One of the themes of this summer for me has been new adventures.  This summer I tried aerial yoga for the first time – a practice of yoga that involves being suspended from the ceiling with silks.  I also rode a bike for the first time in over 20 years.  And last night, for the first time ever, I represented our church by throwing one of the first pitches at our local minor league baseball games.  In each of those instances, I was nervous, skeptical, or downright scared.  I know I yelped at least once in aerial yoga.  When I first started riding the bike, I was so stressed out that my hands started hurting from gripping the handlebars.  And as I waited to throw that first pitch, my stomach was doing flip-flops.

Those examples may not sound all that thrilling to you.  I certainly did not skydive, bungee jump, or walk a tightrope.  But those adventures were all experiences I normally would have declined – coming up with a hundred reasons why the adventures would be a bad idea:  pulled muscles, skinned knees, or a bruised ego.  But in each instance, I could see in the eyes of the people asking me to take the adventure a sense of longing, hopefulness, vulnerability.  They were inviting me into adventure, and saying “no” would have meant a crushed spirit of enthusiasm.  And so, against my better judgment, I said “yes.”  And you know what?  In every instance I had a ton of fun!

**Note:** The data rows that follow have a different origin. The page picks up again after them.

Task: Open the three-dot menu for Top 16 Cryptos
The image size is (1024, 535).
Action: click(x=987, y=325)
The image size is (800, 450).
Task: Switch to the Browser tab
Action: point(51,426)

I was thinking this morning about that weighty pause when someone invites you into adventure – when you can either say “yes” or “no,” with the person left eagerly anticipating your response.  I think we experience that same weighty pause with God all the time.  God is constantly inviting us to take on new adventures:  stepping through the church doors for the first time in a long time, hoping not to be judged or hurt; going to a church study group, unsure about how your doubts or questions may be received; serving dinner at the homeless ministry, wondering what you can possibly say to or have in common with someone who lives on the streets.  If you do not have a relationship with Christ, saying “yes” can be hard.  But even when you do have a relationship with Christ, responding positively to an invitation from God can be hard.  Taking on new adventures with God means trusting, letting go of fear, and making yourself vulnerable.

I wonder what invitations to adventure God has been inviting you to try this week.  What invitation might you say “yes” to that you have been delaying or refusing altogether?  The risk is that you might pull some muscles, skin some knees, or bruise that old ego.  But the payoff is that you might find meaning, purpose, and renewed relationship with God.  And I suspect that you might also have a bit of fun!